"""

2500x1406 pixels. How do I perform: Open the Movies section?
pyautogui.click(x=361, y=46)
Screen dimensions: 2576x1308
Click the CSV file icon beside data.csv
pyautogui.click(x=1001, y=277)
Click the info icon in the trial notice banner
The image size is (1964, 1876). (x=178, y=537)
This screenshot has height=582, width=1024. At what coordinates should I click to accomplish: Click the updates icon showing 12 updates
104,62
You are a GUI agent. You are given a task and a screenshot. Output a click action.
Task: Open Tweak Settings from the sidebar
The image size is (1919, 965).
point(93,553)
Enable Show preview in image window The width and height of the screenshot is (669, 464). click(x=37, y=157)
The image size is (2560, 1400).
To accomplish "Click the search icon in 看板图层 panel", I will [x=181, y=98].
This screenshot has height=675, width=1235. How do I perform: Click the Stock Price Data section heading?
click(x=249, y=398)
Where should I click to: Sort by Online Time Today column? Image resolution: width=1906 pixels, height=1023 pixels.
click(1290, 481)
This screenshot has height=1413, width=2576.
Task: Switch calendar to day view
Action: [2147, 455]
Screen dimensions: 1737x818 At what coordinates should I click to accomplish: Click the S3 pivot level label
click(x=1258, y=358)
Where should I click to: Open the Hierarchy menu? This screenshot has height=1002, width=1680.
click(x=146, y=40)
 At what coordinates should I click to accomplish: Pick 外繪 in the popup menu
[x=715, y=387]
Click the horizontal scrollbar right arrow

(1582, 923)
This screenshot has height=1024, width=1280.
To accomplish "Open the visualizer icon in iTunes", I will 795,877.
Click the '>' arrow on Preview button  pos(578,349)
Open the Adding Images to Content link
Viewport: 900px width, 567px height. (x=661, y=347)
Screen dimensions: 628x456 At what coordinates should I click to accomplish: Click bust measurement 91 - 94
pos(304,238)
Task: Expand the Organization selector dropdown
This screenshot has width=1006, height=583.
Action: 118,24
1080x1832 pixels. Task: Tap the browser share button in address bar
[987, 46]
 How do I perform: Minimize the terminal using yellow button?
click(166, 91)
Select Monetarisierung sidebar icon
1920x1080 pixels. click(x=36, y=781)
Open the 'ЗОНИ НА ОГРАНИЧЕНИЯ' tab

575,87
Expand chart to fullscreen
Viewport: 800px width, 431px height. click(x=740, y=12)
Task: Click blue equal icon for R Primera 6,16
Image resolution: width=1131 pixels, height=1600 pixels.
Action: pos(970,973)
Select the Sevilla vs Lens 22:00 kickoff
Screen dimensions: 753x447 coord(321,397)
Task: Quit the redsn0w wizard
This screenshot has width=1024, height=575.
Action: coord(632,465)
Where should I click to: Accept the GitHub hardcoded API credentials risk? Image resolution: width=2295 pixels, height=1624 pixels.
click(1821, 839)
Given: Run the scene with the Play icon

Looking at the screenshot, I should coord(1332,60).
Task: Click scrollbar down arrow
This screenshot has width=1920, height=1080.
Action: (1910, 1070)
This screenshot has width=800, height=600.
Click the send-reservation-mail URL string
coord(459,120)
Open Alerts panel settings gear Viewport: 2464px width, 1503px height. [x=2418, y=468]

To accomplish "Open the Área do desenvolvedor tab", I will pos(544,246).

"""

Schrijf alle gegevens hierboven regel voor regel en zonder wijzigingen over.

**TAAKUITVOER:**
2500x1406 pixels. How do I perform: Open the Movies section?
pyautogui.click(x=361, y=46)
Screen dimensions: 2576x1308
Click the CSV file icon beside data.csv
pyautogui.click(x=1001, y=277)
Click the info icon in the trial notice banner
The image size is (1964, 1876). (x=178, y=537)
This screenshot has height=582, width=1024. At what coordinates should I click to accomplish: Click the updates icon showing 12 updates
104,62
You are a GUI agent. You are given a task and a screenshot. Output a click action.
Task: Open Tweak Settings from the sidebar
The image size is (1919, 965).
point(93,553)
Enable Show preview in image window The width and height of the screenshot is (669, 464). click(x=37, y=157)
The image size is (2560, 1400).
To accomplish "Click the search icon in 看板图层 panel", I will [x=181, y=98].
This screenshot has height=675, width=1235. How do I perform: Click the Stock Price Data section heading?
click(x=249, y=398)
Where should I click to: Sort by Online Time Today column? Image resolution: width=1906 pixels, height=1023 pixels.
click(1290, 481)
This screenshot has height=1413, width=2576.
Task: Switch calendar to day view
Action: [2147, 455]
Screen dimensions: 1737x818 At what coordinates should I click to accomplish: Click the S3 pivot level label
click(x=1258, y=358)
Where should I click to: Open the Hierarchy menu? This screenshot has height=1002, width=1680.
click(x=146, y=40)
 At what coordinates should I click to accomplish: Pick 外繪 in the popup menu
[x=715, y=387]
Click the horizontal scrollbar right arrow

(1582, 923)
This screenshot has height=1024, width=1280.
To accomplish "Open the visualizer icon in iTunes", I will 795,877.
Click the '>' arrow on Preview button  pos(578,349)
Open the Adding Images to Content link
Viewport: 900px width, 567px height. (x=661, y=347)
Screen dimensions: 628x456 At what coordinates should I click to accomplish: Click bust measurement 91 - 94
pos(304,238)
Task: Expand the Organization selector dropdown
This screenshot has width=1006, height=583.
Action: 118,24
1080x1832 pixels. Task: Tap the browser share button in address bar
[987, 46]
 How do I perform: Minimize the terminal using yellow button?
click(166, 91)
Select Monetarisierung sidebar icon
1920x1080 pixels. click(x=36, y=781)
Open the 'ЗОНИ НА ОГРАНИЧЕНИЯ' tab

575,87
Expand chart to fullscreen
Viewport: 800px width, 431px height. click(x=740, y=12)
Task: Click blue equal icon for R Primera 6,16
Image resolution: width=1131 pixels, height=1600 pixels.
Action: pos(970,973)
Select the Sevilla vs Lens 22:00 kickoff
Screen dimensions: 753x447 coord(321,397)
Task: Quit the redsn0w wizard
This screenshot has width=1024, height=575.
Action: coord(632,465)
Where should I click to: Accept the GitHub hardcoded API credentials risk? Image resolution: width=2295 pixels, height=1624 pixels.
click(1821, 839)
Given: Run the scene with the Play icon

Looking at the screenshot, I should coord(1332,60).
Task: Click scrollbar down arrow
This screenshot has width=1920, height=1080.
Action: (1910, 1070)
This screenshot has width=800, height=600.
Click the send-reservation-mail URL string
coord(459,120)
Open Alerts panel settings gear Viewport: 2464px width, 1503px height. [x=2418, y=468]

To accomplish "Open the Área do desenvolvedor tab", I will pos(544,246).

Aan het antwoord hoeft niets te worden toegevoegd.